The gaming industry‘s worst-kept secret became official Tuesday.
Real estate investment trust Gaming and Leisure Properties Inc. will acquire the real estate owned by regional gaming operator Pinnacle Entertainment for $4.75 billion in an all-stock transaction and lease the casinos back to the Las Vegas-based company.
The deal had been widely anticipated after Pinnacle announced plans last year to spin off its casinos into a separate publicly traded REIT.
GLPI, a gaming industry REIT based in Pennsylvania and spun off from Penn National Gaming, made two offers in the past few months to acquire Pinnacle, the most recent coming earlier this month. The companies had been in negotiations since March.
"We have consistently viewed GLPI‘s offer as superior to Pinnacle‘s standalone REIT conversion aspirations, as it was likely to come with greater certainty," Stifel Nicolaus Capital Markets gaming analyst Steven Wieczynski told investors.
The transaction, which requires shareholder and regulatory approval, is expected to close in early 2016.
Pinnacle shareholders will receive 0.85 shares of GLPI and one share of the new company being spun off, GLPI said Tuesday. The deal will create a combined real estate investment trust that will own 35 casino and hotel facilities in 14 states.
The deal values Pinnacle at $47 a share.
Pinnacle will operate the casinos under a 10-year lease agreement with GLPI and will initially pay the REIT $377 million in rent in the first year.
"Pinnacle‘s proven track record of continued improving operating performance will make GLPI even stronger as we pursue long-term growth," GLPI Chairman and CEO Peter Carlino said in a statement. He said on a joint conference call the deal creates "the largest publicly traded REIT in the U.S."
GLPI Chief Financial Officer Bill Clifford told investors that he didn‘t believe the Federal Trade Commission would have any antitrust issues with the transaction. The deal will give GLPI ownership of several properties in the St. Louis area. However, GLPI will not have any input in the operations of the casinos.
Pinnacle shareholders will end up owning about 27 percent of GLPI and 100 percent of the new operating company, which will consist of Pinnacle‘s current operating business, the Heartland Poker Tour, the company‘s Belterra Park racetrack and casino in Cincinnati, and the management contract for a racetrack in Texas.
On the conference call, Pinnacle CEO Anthony Sanfilippo said the transaction will leave the casino business "as a very, very healthy operating company." Sanfilippo said Pinnacle will still have growth opportunities and the ability to expand "in a thoughtful and strategic manner."
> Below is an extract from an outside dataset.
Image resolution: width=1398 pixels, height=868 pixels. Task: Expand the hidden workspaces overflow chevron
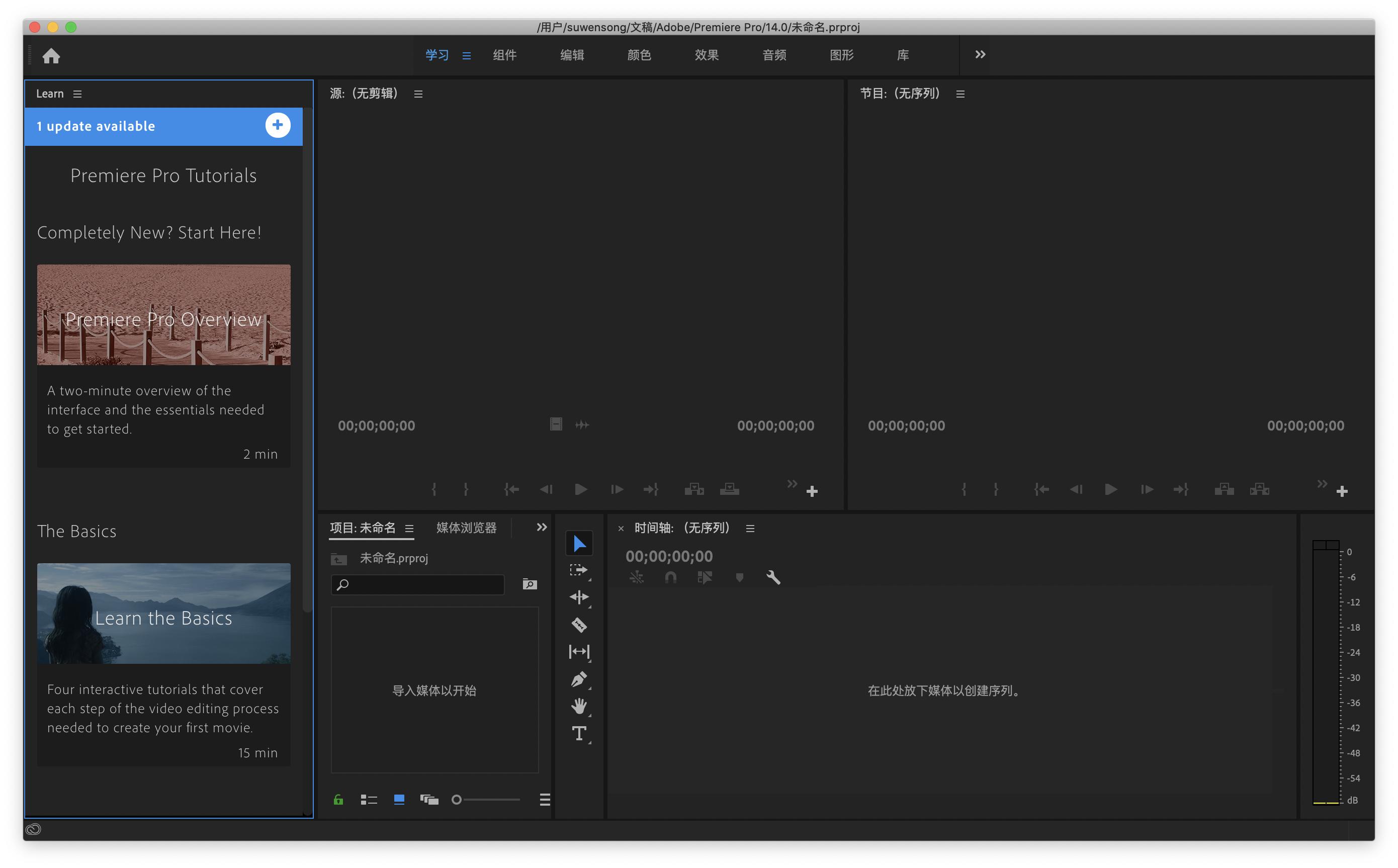coord(980,54)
Deutsche Bank gaming analyst Carlo Santarelli said Pinnacle shareholders will be receiving stock in GLPI that has tremendous upside.
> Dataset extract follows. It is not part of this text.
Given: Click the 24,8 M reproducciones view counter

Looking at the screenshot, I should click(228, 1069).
"We believe Pinnacle management did a superb job maximizing value for shareholders, while leaving the (operating company) on largely solid ground for the near to medium term," Santarelli said.
In the run-up to deal, GLPI said the transaction would save Pinnacle several steps – as well as $700 million in REIT development costs – by acquiring the casinos. Pinnacle doubled in size in 2013 when it bought rival Ameristar Casinos for $2.8 billion.
By law, REITs don‘t pay federal income taxes. With real estate as their primary source of income, REITs are required to distribute 90 percent of their taxable earnings to shareholders.
GLPI was spun off from Penn National in 2013 when the regional casino operator placed 21 of its 29 casinos and racetracks – including M Resort – into the REIT. Penn has continued to manage the casinos under a lease.
GLPI bought an Illinois riverboat casino in late 2013 but a 2014 deal to acquire a Pennsylvania racetrack casino fell apart and the matter is now a lawsuit.
Carlino said GLPI would continue to focus its efforts on the gaming industry for possible expansion. He said there are other potential gaming deals on the horizon.